南方科技大学知识苑(SUSTech KC): 基于多视点视频自适应网络传输机制研究

题名	基于多视点视频自适应网络传输机制研究
其他题名	A STUDY OF MULTI-VIEW VIDEO BASED ADAPTIVE NETWORK TRANSMISSION MECHANISM
姓名	王璐娜
姓名拼音	WANG Luna
学号	12032191
学位类型	硕士
学位专业	080902 电路与系统
学科门类/专业学位类别	08 工学
导师	周建二
导师单位	未来网络研究院
论文答辩日期	2023-05-12
论文提交日期	2023-06-27
学位授予单位	南方科技大学
学位授予地点	深圳
摘要	目前，360 度视频依然是沉浸式视频应用的主流业务内容，但仅能为用户提供基于固定位置的俯仰（pitch）、偏航（yaw）、翻滚（roll）三个旋转自由度（Degree of Freedom, DoF）的观看角度，用户体验及沉浸感较为有限。随着多视点视频的兴起，其将提供更多自由度的体验，在三个旋转自由度的基础上增加了前后、左右、上下三个方向的平移自由度，即六自由（6DoF），使得用户可在一个 3D 虚拟空间中任意移动位置，并获得更强烈的沉浸感体验。
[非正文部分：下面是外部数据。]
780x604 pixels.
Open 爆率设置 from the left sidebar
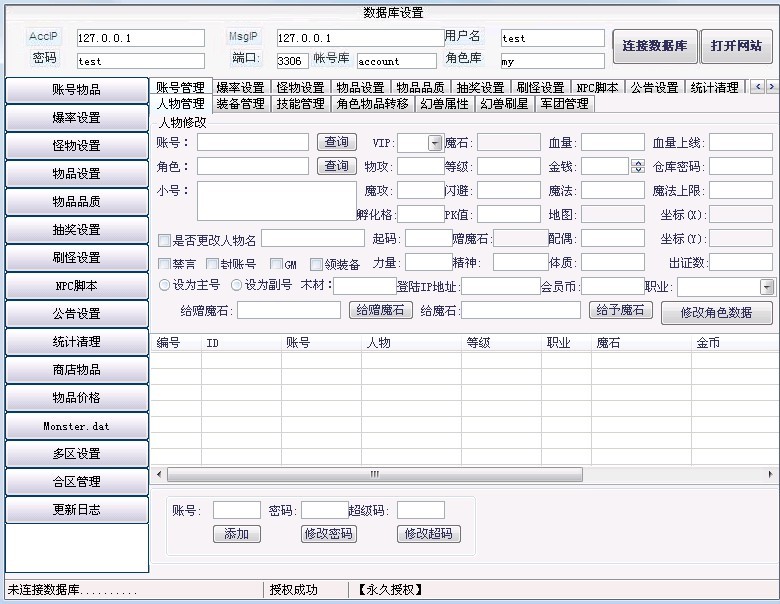pos(77,118)
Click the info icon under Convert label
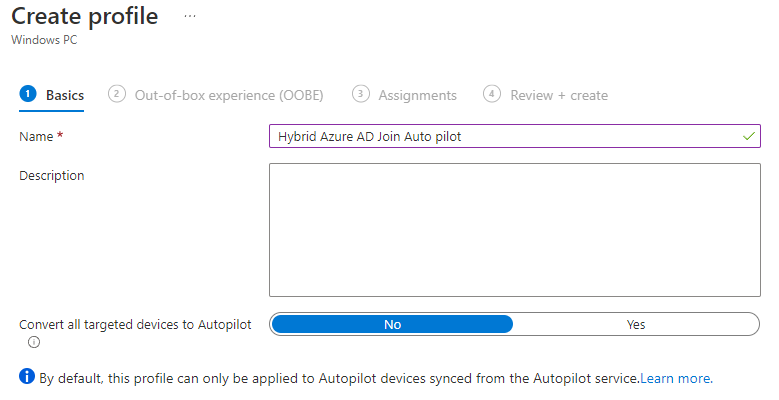Image resolution: width=779 pixels, height=400 pixels. point(34,342)
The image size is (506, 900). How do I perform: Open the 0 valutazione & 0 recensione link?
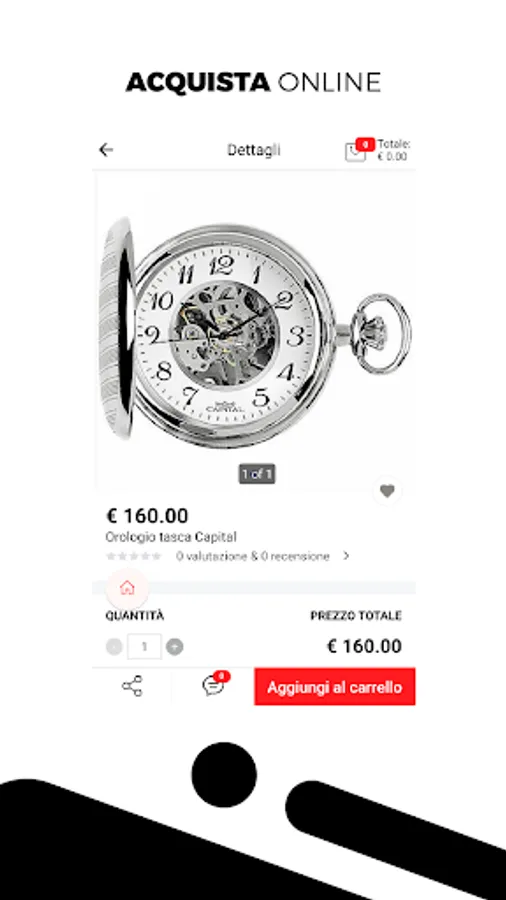tap(253, 556)
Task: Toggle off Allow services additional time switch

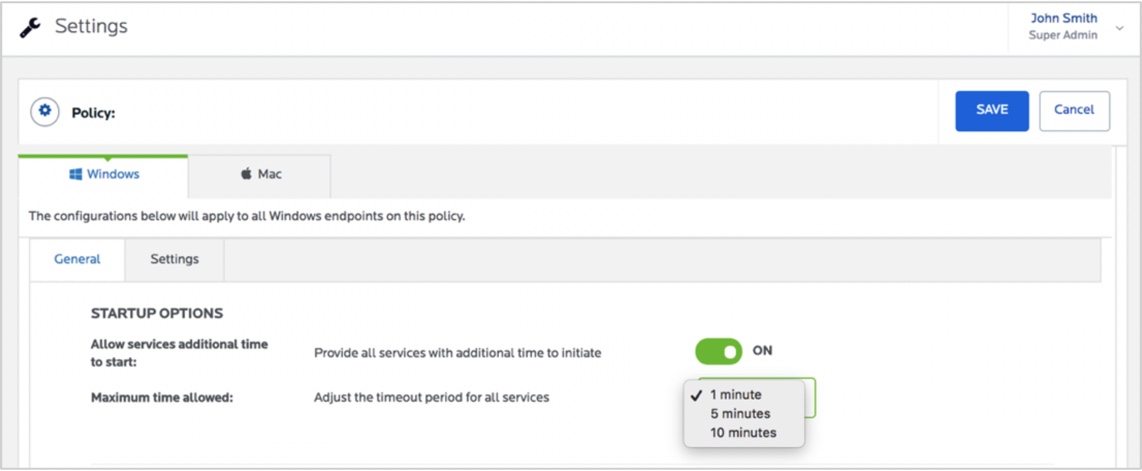Action: click(718, 351)
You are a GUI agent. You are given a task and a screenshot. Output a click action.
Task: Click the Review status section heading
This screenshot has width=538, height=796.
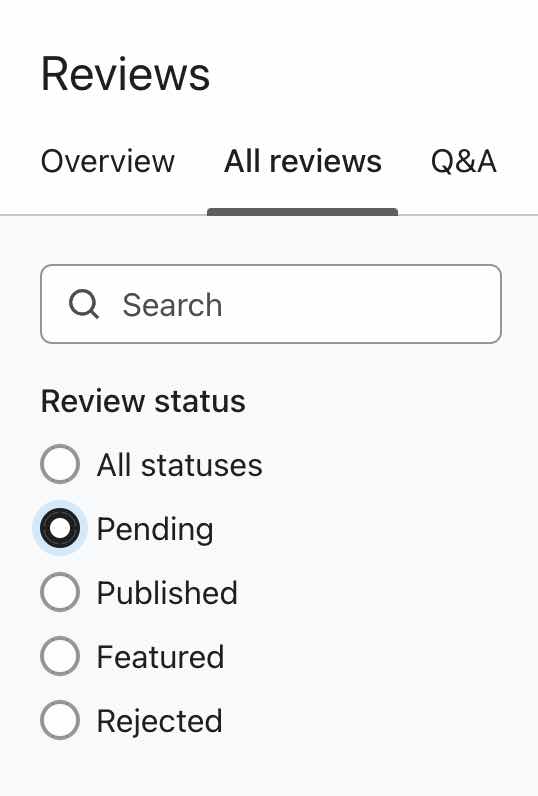pos(143,401)
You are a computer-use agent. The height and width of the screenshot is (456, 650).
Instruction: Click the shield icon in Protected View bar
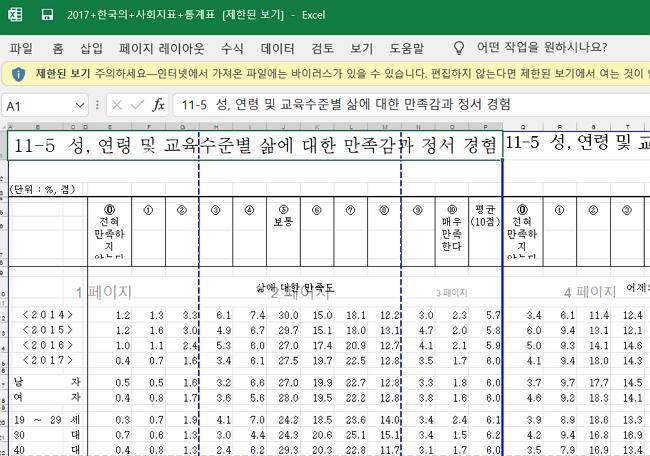(19, 73)
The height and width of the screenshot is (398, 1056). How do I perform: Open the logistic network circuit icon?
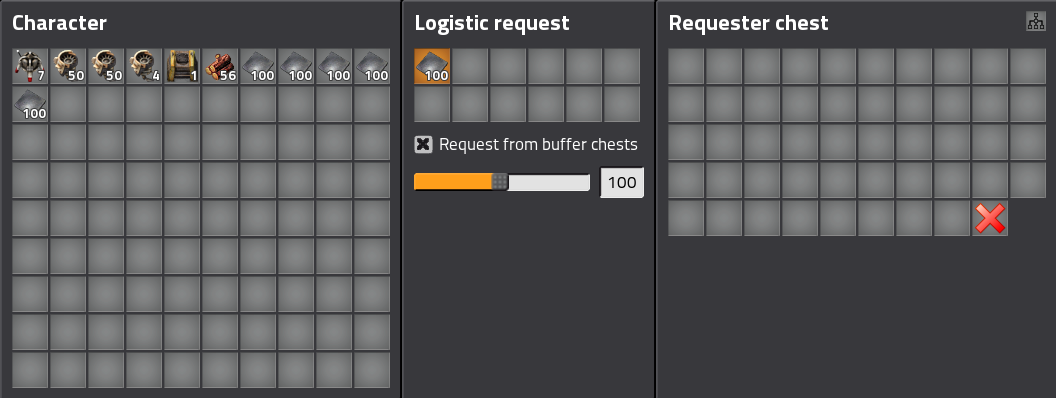1036,22
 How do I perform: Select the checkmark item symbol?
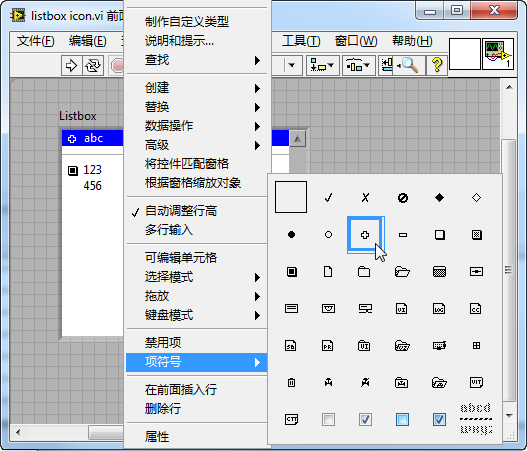click(328, 197)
然而，这种身临其境的三维内容交互意味着，相较传统二维 360 度视频有着更复杂的内容生成、更大的数据存储、更低的传输延迟和更高的渲染计算能力需求。在此背景下，本文通过大量收集、阅读及整理 6DoF 视频的视图合成、渲染等同行研究成果，并发掘基于多视点视频的网络自适应传输方案等相关文献及著作，探索未来 6DoF 视频网络自适应传输技术框架和技术路线。通过大量调研、总结和实验验证，本文提出了基于多个 Multiple-Sphere-Images (MSI) 的表示形式的 6DoF 视频网络自适应传输方案，以实现三维空间任意位置改变下的三维内容有效编码、传输以及高效率多视图渲染重建。鉴于多视点视频的运动视差更容易导致用户眩晕和恶心，我们提出了一个基于传统视频用户体验质量 (Quality of Experience, QoE) 评价模型的 QoE 模型，通过考虑相邻帧的光流损失来评估晕动症（VR Sickness）的程度。此外，本文还提出了基于云-边-端通信结构的模型预测控制 (Model Predictive Control, MPC) 传输算法，通过历史周期时间内的网络吞吐量、用户浏览轨迹预测来调节 6DoF 视频的码率，并同步优化所提出的 QoE 模型。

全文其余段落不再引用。